Black and Latino leaders in New Jersey say Gov. Phil Murphy and legislative leaders are not doing enough to advance the cause of social justice in the state.
At an event Thursday in Trenton, a coalition of lawmakers and advocates called on the top Democrats to take up or sign several pieces of legislation they said would help black and Latino residents across the Garden State.
“We had to wait to be freed from slavery. We had to wait to become equal. We had to wait for the right to vote. We had to wait for the Civil Rights Act to pass,” said State Sen. Ron Rice, D-Essex.
“We want justice for black and brown people now,” he added.
One of the top items pushed by the group was legislation to decriminalize marijuana, now that state lawmakers have abandoned an effort to legalize the drug due to a lack of support in the state Senate. (Rice himself opposed legalizing recreational marijuana, but supports decriminalization.)
Lawmakers have said it is likely that the question of marijuana legalization will go before the voters on the 2020 general election ballot.
But some in the group, like Rev. Charles Boyer of Bethel AME Church in Woodbury, suggested that would not help the black and Latino people currently being arrested for marijuana possession at higher rates than whites.

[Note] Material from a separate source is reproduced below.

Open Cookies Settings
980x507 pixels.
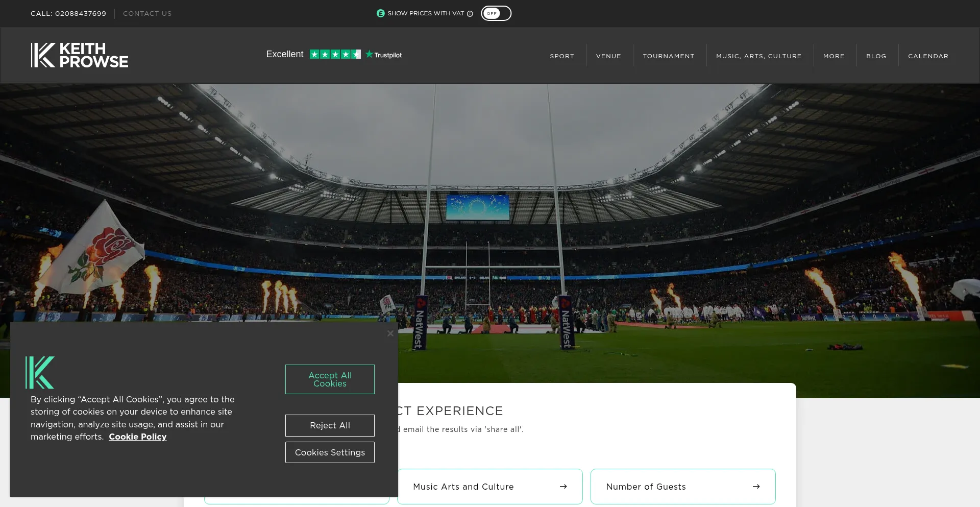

“Big Marijuana will be well-funded and incentivized to get legalization with as little strings attached as possible,” Boyer said. “Therefore decriminalization must happen now to ensure people are restored and made whole, to ensure we stop arresting our way out of addiction.”

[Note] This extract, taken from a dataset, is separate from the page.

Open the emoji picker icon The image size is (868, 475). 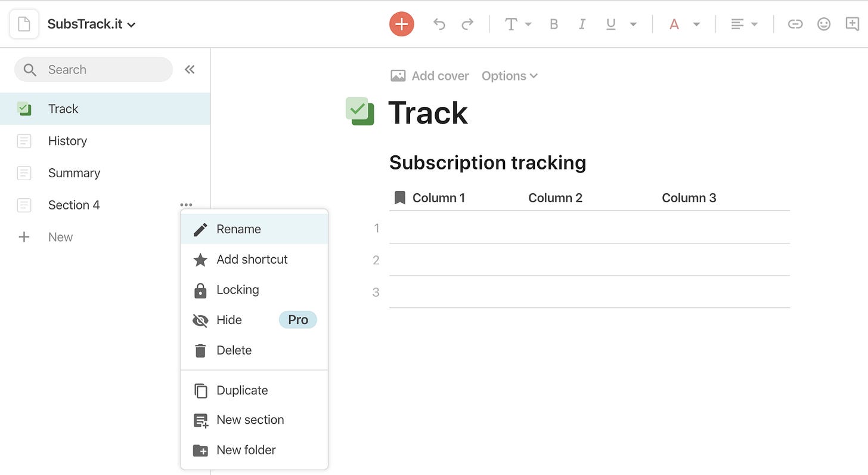tap(824, 24)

State Sen. President Steve Sweeney, D-Gloucester, said he does not currently support the idea but would discuss it with Rice.
“I’m looking to sit down with [Senator Rice]. I’m not there at this point, but I’m willing to listen,” Sweeney said Thursday.
The coalition also called on Murphy to sign legislation on his desk that would overhaul the state’s criminal-record expungement process.
When the bill passed both houses of the Legislature earlier this month, a spokeswoman for Murphy declined to say whether he would sign the measure.
“If you care, Governor Murphy, and this is truly to be a fairer New Jersey, then the people’s suffering must begin to end,” said Carolyn Chang, the immediate past president of the Association of Black Women Lawyers. “We ask that you do the right thing and sign the revised expungement bill into law.”
Advocates also called on Murphy to close down the state’s three youth prisons and abandon plans devised during the former administration of Gov. Chris Christie to build three new facilities in their place.